The order, entered by Judge Amy St. Eve on April 13, 2009, maintains the asset freeze against defendants ordered on February 19, 2009, when the CFTC charged them with misappropriating more than $4.6 million of customer funds and destroying records, among other things. (See CFTC v. Marshall, et al. No. 09-cv-1056 [N.D. Ill. 2009] and CFTC Press Release 5616-09, February 20, 2009.)
The April order prohibits defendants from violating the Commodity Exchange Act and CFTC regulations, as charged, while the litigation continues and until the court enters a permanent injunction against the defendants.

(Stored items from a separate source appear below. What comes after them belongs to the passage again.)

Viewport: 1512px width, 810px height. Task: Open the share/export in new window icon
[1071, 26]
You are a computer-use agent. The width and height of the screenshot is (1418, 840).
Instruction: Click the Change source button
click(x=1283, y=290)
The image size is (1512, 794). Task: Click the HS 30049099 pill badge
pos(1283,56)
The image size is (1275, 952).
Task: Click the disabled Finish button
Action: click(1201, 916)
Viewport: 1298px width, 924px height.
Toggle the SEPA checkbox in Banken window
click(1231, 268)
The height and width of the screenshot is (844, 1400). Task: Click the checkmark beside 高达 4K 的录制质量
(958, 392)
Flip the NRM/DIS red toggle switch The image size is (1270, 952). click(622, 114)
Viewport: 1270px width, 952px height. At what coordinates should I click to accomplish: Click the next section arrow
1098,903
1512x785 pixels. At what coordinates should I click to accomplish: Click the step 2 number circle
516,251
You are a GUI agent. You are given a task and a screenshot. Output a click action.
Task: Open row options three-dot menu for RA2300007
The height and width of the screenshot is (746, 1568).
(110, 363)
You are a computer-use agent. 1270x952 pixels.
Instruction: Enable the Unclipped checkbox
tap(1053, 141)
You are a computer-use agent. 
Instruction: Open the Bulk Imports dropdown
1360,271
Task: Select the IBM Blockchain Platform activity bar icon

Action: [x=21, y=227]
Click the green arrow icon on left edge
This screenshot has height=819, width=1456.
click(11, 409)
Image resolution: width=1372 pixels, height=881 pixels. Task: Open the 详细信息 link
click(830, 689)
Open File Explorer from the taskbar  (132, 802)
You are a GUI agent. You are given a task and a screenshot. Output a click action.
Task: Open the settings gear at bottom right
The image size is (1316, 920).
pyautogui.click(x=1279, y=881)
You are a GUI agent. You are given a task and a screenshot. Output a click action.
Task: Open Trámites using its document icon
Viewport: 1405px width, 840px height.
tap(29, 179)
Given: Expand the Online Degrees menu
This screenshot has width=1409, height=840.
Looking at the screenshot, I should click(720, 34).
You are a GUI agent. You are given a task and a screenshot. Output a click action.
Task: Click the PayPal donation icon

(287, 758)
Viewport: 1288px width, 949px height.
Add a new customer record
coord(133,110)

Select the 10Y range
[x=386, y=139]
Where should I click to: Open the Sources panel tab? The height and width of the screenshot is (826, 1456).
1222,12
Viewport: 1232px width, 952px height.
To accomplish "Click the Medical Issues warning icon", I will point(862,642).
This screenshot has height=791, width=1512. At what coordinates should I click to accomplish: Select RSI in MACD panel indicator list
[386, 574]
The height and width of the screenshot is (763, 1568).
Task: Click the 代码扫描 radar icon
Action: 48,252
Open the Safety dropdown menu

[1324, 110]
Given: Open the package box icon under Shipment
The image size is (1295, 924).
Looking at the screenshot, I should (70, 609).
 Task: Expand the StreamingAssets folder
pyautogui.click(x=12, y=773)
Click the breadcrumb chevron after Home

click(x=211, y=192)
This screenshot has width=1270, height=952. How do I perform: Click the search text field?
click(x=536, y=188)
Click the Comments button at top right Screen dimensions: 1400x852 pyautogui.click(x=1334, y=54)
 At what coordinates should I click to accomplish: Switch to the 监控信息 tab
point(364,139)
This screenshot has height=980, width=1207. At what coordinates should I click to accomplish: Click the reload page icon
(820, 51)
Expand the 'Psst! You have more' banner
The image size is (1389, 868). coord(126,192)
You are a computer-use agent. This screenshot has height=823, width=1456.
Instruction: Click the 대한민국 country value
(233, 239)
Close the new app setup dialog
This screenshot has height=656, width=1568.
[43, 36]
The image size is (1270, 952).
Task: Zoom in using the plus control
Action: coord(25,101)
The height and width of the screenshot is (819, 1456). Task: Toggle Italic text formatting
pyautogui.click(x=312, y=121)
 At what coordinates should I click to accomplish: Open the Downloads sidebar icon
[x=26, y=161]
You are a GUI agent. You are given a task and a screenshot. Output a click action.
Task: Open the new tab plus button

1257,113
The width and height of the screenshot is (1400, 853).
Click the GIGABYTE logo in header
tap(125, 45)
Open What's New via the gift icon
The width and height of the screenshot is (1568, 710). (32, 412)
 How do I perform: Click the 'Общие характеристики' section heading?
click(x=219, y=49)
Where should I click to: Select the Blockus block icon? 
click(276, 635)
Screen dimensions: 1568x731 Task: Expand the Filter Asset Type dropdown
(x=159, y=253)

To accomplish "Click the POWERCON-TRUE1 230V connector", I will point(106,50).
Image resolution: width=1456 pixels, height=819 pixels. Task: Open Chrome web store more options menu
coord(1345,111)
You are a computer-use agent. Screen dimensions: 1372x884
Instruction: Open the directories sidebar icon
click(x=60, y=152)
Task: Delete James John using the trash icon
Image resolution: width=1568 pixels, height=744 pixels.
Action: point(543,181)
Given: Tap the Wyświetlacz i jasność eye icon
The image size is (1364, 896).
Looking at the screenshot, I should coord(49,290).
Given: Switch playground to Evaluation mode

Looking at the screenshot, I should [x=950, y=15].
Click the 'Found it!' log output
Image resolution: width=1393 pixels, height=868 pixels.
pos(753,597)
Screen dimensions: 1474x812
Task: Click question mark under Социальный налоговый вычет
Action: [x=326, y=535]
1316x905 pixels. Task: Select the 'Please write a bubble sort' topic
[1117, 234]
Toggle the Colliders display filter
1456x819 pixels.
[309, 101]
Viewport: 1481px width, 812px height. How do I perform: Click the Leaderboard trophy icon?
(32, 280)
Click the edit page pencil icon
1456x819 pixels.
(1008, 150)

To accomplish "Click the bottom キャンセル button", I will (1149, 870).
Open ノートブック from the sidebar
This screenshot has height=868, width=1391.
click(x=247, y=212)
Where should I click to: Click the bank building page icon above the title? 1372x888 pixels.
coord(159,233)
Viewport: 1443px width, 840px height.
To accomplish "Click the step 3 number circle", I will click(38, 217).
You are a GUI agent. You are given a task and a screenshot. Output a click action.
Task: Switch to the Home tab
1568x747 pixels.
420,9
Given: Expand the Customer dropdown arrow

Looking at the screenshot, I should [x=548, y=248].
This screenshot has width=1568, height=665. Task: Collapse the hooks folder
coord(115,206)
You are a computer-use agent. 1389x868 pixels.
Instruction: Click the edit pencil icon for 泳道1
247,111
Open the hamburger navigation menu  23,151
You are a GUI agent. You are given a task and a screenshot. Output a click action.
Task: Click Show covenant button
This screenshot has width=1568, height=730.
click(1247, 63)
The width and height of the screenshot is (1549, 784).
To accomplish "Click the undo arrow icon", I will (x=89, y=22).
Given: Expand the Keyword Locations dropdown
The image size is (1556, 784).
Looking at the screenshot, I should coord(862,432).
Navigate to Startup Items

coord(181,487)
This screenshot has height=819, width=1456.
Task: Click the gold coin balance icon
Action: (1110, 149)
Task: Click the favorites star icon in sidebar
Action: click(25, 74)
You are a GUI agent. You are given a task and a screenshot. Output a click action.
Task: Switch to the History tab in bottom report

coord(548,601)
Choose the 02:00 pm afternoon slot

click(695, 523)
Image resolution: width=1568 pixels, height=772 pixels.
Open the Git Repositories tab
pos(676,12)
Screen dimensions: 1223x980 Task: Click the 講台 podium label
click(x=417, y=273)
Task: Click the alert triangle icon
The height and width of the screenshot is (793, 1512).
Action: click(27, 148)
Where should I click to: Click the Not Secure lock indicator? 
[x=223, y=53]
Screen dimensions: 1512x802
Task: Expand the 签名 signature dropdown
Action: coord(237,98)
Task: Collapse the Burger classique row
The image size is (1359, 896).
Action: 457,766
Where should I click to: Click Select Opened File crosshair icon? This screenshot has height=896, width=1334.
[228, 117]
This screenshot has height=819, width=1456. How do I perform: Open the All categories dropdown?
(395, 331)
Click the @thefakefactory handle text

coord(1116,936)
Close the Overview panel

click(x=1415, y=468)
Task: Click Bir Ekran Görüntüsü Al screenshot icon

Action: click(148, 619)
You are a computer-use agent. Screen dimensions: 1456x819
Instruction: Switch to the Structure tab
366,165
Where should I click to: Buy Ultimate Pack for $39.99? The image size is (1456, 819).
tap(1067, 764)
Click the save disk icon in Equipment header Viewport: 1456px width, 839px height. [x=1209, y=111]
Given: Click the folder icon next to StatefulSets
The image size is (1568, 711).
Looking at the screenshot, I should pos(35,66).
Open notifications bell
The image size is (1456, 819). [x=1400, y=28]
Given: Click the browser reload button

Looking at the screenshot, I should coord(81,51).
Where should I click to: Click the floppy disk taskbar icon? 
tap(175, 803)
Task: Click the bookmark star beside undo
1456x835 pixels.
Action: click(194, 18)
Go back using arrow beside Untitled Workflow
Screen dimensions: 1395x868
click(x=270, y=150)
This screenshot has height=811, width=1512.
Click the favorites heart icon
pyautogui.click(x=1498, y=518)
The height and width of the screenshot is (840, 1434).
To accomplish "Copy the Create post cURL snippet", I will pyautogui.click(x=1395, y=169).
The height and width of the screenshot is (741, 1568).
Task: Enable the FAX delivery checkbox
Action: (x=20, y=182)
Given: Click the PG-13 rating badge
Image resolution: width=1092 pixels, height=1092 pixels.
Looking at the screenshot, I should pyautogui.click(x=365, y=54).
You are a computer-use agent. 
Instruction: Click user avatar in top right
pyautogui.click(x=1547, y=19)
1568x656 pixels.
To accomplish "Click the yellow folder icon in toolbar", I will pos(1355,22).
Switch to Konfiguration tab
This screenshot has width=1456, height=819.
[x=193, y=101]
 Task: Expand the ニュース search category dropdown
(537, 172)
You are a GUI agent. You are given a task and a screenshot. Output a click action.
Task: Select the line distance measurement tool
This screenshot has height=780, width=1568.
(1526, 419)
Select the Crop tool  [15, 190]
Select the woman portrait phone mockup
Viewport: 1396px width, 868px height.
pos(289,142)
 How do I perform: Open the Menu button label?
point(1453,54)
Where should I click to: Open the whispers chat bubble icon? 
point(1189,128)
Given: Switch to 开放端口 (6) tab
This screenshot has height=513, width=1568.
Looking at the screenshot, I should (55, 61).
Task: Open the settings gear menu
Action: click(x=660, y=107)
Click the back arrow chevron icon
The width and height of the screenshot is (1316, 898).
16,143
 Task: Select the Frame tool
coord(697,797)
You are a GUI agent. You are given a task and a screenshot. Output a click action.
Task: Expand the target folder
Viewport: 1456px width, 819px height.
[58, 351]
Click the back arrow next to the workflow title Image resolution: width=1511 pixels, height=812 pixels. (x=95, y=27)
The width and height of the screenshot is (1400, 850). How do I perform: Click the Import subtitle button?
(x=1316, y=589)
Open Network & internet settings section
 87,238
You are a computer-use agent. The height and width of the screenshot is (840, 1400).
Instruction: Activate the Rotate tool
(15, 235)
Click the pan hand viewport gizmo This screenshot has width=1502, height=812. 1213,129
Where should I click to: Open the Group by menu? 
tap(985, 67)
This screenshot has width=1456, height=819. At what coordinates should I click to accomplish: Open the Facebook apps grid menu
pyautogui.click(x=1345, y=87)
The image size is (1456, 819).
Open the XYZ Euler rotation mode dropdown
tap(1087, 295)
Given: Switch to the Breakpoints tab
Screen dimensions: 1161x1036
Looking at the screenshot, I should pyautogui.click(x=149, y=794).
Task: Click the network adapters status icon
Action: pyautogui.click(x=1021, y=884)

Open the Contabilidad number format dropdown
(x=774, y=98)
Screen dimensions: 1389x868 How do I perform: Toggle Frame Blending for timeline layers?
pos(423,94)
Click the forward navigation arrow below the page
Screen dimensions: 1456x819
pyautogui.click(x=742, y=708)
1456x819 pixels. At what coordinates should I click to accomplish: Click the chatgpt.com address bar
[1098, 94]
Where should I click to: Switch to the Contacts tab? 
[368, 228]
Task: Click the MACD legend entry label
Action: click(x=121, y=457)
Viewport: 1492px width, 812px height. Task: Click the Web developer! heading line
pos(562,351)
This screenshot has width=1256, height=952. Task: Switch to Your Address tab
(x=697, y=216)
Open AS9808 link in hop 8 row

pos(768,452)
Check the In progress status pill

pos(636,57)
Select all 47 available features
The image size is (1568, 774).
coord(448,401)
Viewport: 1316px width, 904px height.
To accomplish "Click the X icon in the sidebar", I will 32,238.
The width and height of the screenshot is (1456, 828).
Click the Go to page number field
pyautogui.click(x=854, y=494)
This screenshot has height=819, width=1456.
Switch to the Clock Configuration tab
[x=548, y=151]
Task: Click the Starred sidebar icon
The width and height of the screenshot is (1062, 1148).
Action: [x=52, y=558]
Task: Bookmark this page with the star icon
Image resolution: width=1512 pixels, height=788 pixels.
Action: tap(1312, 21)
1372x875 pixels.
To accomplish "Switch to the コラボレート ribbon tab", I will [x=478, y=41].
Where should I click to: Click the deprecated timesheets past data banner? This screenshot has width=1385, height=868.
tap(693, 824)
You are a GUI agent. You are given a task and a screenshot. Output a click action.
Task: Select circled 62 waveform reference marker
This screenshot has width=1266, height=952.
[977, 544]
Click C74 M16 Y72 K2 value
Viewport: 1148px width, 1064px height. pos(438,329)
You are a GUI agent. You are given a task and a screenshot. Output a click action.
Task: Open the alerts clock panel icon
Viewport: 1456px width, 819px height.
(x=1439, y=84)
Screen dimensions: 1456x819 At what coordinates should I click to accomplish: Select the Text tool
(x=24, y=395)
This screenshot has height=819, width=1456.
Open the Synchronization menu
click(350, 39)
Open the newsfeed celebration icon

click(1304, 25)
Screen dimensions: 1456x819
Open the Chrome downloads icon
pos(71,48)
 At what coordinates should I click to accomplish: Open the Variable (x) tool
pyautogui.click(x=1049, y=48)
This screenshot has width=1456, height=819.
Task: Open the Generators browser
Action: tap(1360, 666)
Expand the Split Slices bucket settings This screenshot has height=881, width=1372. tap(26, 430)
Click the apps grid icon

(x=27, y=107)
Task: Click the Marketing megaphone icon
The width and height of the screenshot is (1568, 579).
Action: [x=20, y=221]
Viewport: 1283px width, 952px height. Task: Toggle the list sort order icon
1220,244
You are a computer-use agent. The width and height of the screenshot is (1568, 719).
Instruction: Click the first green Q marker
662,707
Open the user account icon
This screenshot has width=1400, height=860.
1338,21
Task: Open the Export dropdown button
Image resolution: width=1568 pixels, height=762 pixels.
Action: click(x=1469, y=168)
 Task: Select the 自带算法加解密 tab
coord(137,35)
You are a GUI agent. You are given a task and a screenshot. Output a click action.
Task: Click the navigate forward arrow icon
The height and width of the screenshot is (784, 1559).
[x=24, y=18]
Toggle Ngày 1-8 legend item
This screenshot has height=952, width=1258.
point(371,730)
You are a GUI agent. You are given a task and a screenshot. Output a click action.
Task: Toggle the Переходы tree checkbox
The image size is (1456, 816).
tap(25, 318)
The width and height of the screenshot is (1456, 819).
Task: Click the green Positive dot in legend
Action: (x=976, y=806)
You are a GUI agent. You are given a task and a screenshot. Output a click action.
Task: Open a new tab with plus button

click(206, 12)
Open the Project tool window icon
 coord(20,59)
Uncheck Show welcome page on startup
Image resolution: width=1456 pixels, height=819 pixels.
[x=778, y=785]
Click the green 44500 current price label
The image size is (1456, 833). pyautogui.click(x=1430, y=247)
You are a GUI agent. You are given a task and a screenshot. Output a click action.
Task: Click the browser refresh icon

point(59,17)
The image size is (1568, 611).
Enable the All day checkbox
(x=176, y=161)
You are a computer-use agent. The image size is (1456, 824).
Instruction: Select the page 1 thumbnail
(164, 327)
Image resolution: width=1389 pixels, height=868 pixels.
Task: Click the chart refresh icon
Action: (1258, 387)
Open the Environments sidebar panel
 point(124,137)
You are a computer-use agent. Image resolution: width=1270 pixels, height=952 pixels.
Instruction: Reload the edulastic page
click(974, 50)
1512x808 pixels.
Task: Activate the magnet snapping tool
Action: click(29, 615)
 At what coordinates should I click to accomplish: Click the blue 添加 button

The CFTC alleges that, between September 2006 and December 2008, Marshall, Adams, and BRM accepted millions of dollars from customers to invest in a commodity pool, known as the Trust, governed by a Private Placement Memorandum (PPM). While the PPM permitted limited withdrawals for fees and expenses, Marshall and Adams allegedly withdrew over $5 million from the Trust account and wired the funds to bank accounts in Canada, mostly in the care of Marshall. Furthermore, as alleged, Marshall and Adams did not disclose their unauthorized withdrawals from the Trust and issued false monthly pool statements overstating the value of the Trust.
According to the CFTC lawsuit, when Trust customers sought redemptions of their investments, they allegedly received additional false statements regarding the whereabouts and existence of their investments, but did not receive any funds.
In December 2008, Marshall and Adams purportedly closed their offices, destroyed company data stored on computer servers, and failed to acknowledge redemption requests, the complaint alleges.
In its ongoing litigation, the CFTC is seeking an order of permanent injunction against the defendants, monetary penalties, and other relief.
The following CFTC Division of Enforcement staff members are responsible for this matter: Elizabeth Streit, Brigitte Weyls, Joy McCormack, Richard Wagner, Rosemary Hollinger, and Scott Williamson.